** Opening Listed records block **

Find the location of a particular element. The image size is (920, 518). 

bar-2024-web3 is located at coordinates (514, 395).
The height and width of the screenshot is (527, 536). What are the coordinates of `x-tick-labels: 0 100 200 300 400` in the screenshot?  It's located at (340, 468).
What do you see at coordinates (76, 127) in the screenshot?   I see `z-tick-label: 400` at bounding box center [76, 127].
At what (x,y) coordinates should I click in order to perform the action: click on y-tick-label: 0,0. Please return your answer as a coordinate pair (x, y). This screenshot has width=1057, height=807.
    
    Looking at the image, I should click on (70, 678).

** Closing Listed records block **

*Problem*.
Reproduce the listing above, substituting "screen capture" for every occurrence of "screenshot" and leaving everything else unchanged.

*Your solution*.
Find the location of a particular element. The image size is (920, 518). 

bar-2024-web3 is located at coordinates (514, 395).
The height and width of the screen capture is (527, 536). What are the coordinates of `x-tick-labels: 0 100 200 300 400` in the screen capture?  It's located at (340, 468).
What do you see at coordinates (76, 127) in the screen capture?   I see `z-tick-label: 400` at bounding box center [76, 127].
At what (x,y) coordinates should I click in order to perform the action: click on y-tick-label: 0,0. Please return your answer as a coordinate pair (x, y). This screen capture has width=1057, height=807.
    
    Looking at the image, I should click on (70, 678).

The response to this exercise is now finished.